The future direction of Catalunya can be said to be at stake today, as over three and a half thousand delegates of CUP gather at an indoor athletics stadium to hammer out their position on the shape of a Catalan government.
What I said in this post immediately after the Catalan elections of 27 September has proved to be true: that nothing much was going to happen until after the Spanish election which took place just before Christmas. If that election had yielded a decisive result, there might now be a clear way forward. But it didn't; so in effect the Catalan situation is just as much up in the air now as it was three months ago.
The problem is that the Catalan parliament has to elect a new President of the Government within three months of its first meeting (i.e. before 9 January) because if they fail to agree on one, new elections must be held. Junts pel Sí (the coalition of pro-independence parties) have stuck to their position that Artur Mas should be President; CUP has refused to accept him.

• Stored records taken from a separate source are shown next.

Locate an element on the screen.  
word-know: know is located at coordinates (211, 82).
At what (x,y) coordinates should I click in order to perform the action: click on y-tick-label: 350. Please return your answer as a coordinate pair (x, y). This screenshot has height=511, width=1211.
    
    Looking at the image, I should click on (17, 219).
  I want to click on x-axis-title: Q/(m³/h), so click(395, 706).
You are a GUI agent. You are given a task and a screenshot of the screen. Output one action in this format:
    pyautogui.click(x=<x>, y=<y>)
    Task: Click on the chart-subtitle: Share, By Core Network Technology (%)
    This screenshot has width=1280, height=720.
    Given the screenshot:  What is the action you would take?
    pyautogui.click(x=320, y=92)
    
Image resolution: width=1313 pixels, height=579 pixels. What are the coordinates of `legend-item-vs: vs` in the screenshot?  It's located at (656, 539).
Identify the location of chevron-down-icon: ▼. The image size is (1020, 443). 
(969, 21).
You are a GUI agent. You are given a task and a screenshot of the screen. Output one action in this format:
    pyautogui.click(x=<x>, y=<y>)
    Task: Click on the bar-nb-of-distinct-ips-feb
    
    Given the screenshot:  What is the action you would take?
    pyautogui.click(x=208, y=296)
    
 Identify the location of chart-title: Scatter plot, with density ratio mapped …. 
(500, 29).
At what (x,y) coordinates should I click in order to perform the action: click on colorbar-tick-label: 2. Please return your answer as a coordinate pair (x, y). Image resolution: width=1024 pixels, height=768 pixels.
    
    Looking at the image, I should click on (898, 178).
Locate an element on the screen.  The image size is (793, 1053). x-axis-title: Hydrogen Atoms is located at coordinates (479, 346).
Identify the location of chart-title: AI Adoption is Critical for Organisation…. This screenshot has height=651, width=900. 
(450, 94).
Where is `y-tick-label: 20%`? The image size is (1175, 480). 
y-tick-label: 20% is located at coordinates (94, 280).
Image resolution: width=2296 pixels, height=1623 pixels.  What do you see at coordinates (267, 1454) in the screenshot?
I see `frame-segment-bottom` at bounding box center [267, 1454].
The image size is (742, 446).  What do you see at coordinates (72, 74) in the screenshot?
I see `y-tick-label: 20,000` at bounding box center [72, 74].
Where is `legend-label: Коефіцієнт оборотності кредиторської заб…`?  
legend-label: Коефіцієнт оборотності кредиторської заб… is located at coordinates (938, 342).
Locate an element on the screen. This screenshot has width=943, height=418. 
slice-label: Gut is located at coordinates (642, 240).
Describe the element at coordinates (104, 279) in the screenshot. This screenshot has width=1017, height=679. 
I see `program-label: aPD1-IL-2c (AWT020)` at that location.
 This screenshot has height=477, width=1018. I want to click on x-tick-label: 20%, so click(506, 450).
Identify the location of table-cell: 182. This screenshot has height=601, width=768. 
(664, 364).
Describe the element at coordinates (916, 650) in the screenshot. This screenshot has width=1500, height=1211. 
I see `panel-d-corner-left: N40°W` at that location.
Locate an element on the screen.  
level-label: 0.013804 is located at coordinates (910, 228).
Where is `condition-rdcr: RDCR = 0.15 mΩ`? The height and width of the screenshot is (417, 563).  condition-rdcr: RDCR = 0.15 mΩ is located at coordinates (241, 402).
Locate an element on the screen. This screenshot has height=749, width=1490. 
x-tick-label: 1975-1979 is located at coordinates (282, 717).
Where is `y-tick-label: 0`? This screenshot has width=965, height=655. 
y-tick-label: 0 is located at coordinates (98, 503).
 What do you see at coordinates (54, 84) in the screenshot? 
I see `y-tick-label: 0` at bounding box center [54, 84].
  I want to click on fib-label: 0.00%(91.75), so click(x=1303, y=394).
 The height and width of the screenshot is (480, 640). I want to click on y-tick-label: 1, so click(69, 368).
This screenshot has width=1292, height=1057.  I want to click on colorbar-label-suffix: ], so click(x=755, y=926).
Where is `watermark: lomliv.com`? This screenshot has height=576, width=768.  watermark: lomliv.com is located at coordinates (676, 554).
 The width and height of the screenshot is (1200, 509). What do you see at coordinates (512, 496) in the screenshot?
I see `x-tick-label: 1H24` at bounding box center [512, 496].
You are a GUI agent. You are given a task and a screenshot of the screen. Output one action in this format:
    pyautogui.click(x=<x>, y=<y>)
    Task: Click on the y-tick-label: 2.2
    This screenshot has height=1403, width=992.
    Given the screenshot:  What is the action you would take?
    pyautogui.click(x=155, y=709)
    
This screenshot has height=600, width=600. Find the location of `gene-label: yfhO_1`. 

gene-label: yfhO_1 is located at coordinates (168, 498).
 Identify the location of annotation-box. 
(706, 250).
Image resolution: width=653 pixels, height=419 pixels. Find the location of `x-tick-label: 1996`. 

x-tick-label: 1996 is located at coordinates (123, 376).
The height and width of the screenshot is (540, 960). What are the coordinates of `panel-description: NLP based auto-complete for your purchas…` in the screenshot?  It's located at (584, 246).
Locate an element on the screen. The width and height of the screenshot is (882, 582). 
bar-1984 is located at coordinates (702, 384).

But neither side wants new elections because they already have what they both really want: namely enough seats between them to carry through the independence process in the Catalan Parliament. They would not put that in jeopardy.
So it is only a question of who leads the Catalan Government rather than what that Catalan Government does.
After months of negotiations, a proposal has been put forward by Junts pel Sí, and at today's meeting the CUP delegates will choose one of four options: Yes to the proposal with Mas as President; Yes to the proposal without Mas as President; No to the proposal, but Yes to Mas as President; or No to both. They'll have several rounds of voting with the least popular being rejected in each round.
My guess is that they'll choose the second. But CUP are unpredictable, and deciding these options by secret ballot can only add to that unpredictability. It may well be that for all their vehement public posturing against Mas, they might privately hold their noses and say Yes because independence is more important than who leads them to it.
We'll know by this evening.
Update - 20:50, 27 December 2015
Well, I wouldn't have thought it possible, but the result is an exact tie. After two of the options had been easily defeated (neither of which had more than 4% support in the first round) the last two options received exactly 1515 votes each.
Option A: Yes to proposal, Yes to Mas ... 45.17%
Option B: No to proposal, No to Mas ... 47.14%
Option C: No to proposal, Yes to Mas ... 3.62%
Option D: Yes to proposal, No to Mas ... 3.42%
Option A: Yes to proposal, Yes to Mas ... 48.71%
Option B: No to proposal, No to Mas ... 49.80%
Option C: No to proposal, Yes to Mas ... 0.92%
Option A: Yes to proposal, Yes to Mas ... 50.0%
Option B: No to proposal, No to Mas ... 50.0%
A final decision is now going to be made by CUP's Grupo de Acción Parlamentaria (a sort of executive committee) on 2 January.